Ludwig van BEETHOVEN (1770-1827)
Concerto for Piano, Violin, Cello and Orchestra in C major, Op. 56 [32:07]
Johannes BRAHMS (1833-1897)
Concerto for Violin, Cello and Orchestra in A minor, Op. 102 [33:39]
Devy Erlih (violin); Guy Fallot (cello); Monique Fallot (piano)
Southwest German Radio Symphony Orchestra/Ernest Bour
rec. 1956/57. Mono
FORGOTTEN RECORDS FR269 [65:48]
I must applaud the efforts of Forgotten records in helping restore the reputation of the French violinist Devy Erlih, sadly underrated, and there are nine CDs mined from his discography in their catalogue to date. He was born in Paris in 1928, the son of Moldovan-Jewish immigrants and inherited his musical gifts from his father who was a folk musician, playing cimbalom and pan-pipes and running a cafe orchestra. Young Devy soon took to the stage and became the star attraction, learning and playing the violin by ear. His talent acknowledged, he eventually went on to study at the Paris Conservatoire with Jules Boucherit. His studies were interrupted by the Second World War, but when they resumed he took the Conservatoire’s Première Prix and his international career was launched. He won the Long-Thibaud Competition in 1955. His travels took him around Europe, to the United States and as far afield as Japan. Sadly, his life came to a tragic end. On the morning of 7 February 2012 he was fatally hit by a reversing lorry on his way to the École normale de musique, Paris, where he was still teaching; he was 83.

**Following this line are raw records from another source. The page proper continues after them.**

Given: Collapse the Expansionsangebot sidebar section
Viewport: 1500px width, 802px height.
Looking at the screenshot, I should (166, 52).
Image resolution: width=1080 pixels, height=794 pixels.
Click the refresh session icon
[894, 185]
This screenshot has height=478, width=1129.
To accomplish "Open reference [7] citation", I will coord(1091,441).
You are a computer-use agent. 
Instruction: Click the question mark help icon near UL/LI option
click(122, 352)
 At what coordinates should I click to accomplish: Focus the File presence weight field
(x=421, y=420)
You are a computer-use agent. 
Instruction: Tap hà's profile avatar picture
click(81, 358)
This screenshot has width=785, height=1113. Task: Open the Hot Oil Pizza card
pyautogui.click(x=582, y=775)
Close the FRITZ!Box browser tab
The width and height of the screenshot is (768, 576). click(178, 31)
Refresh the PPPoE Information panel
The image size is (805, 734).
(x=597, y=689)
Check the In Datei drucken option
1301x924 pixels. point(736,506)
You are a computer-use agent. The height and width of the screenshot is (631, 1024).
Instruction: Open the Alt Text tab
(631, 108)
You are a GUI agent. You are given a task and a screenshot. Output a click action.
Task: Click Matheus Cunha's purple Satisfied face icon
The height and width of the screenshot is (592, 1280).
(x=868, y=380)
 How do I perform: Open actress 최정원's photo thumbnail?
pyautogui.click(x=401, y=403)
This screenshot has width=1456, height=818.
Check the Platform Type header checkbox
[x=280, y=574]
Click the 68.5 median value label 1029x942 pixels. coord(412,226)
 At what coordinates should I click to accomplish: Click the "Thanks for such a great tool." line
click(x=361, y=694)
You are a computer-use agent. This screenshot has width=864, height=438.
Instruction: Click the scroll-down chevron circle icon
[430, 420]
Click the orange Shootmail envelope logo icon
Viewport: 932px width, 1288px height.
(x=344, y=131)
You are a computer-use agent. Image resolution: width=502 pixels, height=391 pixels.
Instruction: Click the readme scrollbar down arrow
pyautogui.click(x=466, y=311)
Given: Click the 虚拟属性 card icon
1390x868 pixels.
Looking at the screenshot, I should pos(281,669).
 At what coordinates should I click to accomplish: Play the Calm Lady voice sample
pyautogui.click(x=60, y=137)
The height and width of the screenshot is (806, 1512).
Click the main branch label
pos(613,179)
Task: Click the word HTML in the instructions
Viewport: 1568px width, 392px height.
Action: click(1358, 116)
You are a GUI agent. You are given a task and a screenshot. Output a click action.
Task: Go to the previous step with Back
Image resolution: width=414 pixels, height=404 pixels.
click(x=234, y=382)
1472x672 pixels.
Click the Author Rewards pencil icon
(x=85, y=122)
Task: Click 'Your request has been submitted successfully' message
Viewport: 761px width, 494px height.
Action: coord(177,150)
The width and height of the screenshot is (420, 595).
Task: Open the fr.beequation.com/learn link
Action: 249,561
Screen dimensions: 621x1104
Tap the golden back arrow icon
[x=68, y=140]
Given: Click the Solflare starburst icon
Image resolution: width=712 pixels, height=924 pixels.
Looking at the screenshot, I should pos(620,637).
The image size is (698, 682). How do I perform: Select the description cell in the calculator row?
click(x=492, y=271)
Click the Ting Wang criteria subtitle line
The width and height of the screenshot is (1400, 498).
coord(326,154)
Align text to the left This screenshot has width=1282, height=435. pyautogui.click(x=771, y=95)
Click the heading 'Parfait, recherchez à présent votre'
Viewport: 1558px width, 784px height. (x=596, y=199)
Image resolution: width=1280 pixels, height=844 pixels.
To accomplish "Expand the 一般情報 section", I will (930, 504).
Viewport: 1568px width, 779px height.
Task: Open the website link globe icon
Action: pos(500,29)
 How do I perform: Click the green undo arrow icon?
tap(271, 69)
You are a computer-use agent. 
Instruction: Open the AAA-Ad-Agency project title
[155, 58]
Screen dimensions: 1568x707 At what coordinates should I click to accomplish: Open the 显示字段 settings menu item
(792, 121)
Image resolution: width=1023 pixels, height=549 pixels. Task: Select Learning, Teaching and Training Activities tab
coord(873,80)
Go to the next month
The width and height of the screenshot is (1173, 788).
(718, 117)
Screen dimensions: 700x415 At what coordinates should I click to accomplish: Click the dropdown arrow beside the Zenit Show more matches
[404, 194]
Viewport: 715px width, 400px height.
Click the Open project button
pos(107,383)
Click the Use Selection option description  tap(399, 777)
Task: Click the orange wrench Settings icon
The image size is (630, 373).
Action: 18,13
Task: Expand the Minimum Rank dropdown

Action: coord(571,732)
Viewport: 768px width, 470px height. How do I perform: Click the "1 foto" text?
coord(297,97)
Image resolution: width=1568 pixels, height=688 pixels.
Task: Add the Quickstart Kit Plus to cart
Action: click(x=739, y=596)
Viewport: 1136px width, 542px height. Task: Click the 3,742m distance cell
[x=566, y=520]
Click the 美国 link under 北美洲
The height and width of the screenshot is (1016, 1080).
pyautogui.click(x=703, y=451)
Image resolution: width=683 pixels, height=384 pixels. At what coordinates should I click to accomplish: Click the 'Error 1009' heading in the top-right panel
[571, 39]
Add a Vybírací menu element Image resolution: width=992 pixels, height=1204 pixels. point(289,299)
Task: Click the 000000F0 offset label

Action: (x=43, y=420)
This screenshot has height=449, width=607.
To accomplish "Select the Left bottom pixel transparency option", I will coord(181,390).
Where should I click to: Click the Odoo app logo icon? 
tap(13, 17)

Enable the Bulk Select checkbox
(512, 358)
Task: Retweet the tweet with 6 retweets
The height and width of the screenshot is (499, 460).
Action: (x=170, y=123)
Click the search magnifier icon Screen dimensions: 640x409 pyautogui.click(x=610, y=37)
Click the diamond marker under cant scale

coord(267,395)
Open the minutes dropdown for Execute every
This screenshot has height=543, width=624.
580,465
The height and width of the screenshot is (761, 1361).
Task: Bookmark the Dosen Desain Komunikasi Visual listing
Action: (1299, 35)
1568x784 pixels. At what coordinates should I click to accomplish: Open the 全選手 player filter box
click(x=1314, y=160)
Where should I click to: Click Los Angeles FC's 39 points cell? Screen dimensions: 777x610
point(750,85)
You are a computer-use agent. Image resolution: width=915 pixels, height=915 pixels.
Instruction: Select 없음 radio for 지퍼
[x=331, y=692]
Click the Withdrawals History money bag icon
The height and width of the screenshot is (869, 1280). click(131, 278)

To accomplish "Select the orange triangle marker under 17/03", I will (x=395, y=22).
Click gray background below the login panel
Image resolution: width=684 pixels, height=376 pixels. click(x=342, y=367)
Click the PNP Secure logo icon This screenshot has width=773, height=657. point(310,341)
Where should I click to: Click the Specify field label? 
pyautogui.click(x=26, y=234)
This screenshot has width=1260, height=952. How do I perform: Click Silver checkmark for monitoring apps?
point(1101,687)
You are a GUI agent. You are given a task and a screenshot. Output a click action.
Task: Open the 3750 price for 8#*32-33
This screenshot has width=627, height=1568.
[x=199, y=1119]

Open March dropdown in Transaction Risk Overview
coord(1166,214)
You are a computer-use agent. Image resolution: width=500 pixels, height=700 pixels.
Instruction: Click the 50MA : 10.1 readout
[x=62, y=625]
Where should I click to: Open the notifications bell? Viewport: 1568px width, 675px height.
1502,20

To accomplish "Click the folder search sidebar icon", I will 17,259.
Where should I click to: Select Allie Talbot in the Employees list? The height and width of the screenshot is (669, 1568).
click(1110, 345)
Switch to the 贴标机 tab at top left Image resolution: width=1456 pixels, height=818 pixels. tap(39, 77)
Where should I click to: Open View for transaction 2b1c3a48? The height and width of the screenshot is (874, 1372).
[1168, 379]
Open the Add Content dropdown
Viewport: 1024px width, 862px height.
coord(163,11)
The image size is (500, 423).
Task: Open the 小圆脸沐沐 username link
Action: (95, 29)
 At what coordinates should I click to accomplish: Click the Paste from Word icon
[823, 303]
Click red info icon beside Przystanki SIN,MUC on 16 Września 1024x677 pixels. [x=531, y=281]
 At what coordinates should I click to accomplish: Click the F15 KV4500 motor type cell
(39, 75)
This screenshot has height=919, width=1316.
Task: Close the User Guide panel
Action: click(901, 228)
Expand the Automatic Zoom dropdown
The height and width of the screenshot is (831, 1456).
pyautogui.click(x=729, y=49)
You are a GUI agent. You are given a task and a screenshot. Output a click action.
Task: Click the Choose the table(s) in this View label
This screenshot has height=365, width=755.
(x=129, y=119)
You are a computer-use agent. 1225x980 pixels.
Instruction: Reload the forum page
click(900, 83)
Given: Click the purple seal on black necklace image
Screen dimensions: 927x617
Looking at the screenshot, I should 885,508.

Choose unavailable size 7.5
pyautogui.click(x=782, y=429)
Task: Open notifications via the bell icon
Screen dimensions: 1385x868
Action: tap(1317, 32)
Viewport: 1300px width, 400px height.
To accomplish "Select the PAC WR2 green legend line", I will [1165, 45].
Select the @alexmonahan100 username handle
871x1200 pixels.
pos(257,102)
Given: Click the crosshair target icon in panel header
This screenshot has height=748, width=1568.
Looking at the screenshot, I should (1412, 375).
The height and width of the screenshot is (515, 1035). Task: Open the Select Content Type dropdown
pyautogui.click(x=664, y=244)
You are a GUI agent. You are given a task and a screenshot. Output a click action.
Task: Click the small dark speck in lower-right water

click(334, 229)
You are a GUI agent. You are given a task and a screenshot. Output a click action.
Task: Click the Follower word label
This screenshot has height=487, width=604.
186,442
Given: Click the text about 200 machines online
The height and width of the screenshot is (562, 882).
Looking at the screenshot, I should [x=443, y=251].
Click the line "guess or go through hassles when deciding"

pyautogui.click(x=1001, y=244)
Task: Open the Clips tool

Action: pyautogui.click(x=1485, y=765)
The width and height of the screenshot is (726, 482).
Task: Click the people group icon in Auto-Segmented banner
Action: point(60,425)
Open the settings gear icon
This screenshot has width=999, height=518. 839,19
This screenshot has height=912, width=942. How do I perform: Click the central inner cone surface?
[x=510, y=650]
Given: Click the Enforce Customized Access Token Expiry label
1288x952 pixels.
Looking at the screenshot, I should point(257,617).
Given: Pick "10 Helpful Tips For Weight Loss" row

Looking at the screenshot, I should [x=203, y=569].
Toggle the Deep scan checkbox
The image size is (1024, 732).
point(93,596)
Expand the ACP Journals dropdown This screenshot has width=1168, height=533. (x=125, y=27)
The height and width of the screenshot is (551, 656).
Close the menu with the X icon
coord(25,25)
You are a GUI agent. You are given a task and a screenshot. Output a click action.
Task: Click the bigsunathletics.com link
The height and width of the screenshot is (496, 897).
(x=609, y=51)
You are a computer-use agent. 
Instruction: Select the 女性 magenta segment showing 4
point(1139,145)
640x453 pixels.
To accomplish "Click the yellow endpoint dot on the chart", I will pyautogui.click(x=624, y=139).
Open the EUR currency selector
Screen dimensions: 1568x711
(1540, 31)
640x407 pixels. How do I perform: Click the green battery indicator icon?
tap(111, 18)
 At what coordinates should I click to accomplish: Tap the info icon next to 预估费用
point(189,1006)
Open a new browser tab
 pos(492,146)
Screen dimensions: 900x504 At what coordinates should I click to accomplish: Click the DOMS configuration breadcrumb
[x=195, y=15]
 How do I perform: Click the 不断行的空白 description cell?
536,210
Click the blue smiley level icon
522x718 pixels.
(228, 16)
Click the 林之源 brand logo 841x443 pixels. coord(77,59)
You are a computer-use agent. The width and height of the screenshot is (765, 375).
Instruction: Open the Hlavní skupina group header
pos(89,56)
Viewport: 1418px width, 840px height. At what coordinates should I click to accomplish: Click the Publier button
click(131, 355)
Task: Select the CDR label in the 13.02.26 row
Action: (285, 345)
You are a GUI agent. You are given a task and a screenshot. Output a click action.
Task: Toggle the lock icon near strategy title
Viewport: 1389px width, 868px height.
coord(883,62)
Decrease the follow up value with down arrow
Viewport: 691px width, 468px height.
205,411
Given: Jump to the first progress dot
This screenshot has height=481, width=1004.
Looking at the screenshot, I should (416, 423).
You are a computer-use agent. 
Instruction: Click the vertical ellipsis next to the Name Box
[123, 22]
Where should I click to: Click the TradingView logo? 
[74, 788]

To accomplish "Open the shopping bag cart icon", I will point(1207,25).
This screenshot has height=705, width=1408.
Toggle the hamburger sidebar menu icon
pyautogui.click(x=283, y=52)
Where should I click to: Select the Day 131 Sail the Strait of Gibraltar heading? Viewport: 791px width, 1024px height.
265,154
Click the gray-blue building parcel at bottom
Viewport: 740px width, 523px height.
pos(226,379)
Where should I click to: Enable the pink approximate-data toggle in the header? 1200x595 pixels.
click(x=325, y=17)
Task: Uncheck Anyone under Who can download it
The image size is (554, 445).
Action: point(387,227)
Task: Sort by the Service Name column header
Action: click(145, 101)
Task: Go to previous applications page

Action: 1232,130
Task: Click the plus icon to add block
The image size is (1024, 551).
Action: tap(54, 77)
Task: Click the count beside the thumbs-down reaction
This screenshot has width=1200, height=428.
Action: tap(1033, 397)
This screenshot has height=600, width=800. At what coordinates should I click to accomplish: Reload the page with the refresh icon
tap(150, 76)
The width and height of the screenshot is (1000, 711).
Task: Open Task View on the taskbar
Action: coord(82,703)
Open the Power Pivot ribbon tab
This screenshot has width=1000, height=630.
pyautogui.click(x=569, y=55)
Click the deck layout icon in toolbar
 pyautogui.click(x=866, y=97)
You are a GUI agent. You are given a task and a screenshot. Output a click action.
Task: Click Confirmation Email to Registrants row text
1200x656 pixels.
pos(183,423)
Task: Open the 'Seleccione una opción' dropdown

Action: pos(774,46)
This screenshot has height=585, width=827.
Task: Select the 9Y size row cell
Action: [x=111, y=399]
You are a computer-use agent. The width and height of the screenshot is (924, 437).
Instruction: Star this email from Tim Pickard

I've never quite understood why the Triple Concerto is something of a Cinderella amongst Beethoven's concertos. Maybe it's more down to the logistics and cost of staging it - I'm not sure. What I am certain of is that I'm very fond of it indeed, and cherish my Perlman/Yo Yo Ma/Barenboim recording of it, the finest I've heard. On this 1956 recording, Erlih's partners are brother and sister team Monique and Guy Fallot. I have to admit that I've never heard of them before. The first test for me with this concerto is the sublime slow movement, and I always make a beeline for it, and this performance certainly ticks all the boxes, with all three soloists interweaving eloquently. It's the finale that disappoints. For some reason, unlike the first two movements, the spark just isn't there, and it never really takes off. It all sounds rather pedestrian and staid. Maybe it was set down in a different session, who knows?
In the Brahms Double Concerto we have two soloists with a single vision, singing off the same hymn sheet; there's a tangible affinity between them. Bour is an inspirational conductor and draws the very best from his orchestra and soloists. The opening movement has muscularity and is nicely paced with the soloists expertly balanced in the mix. In the slow movement Erlih and Fallot blend admirably, savouring the radiant lyricism with heartfelt candour. The finale abounds with energy and passion.
The recordings have been culled and remastered from Ducretet-Thomson LPs, which have withstood the ravages of time admirably.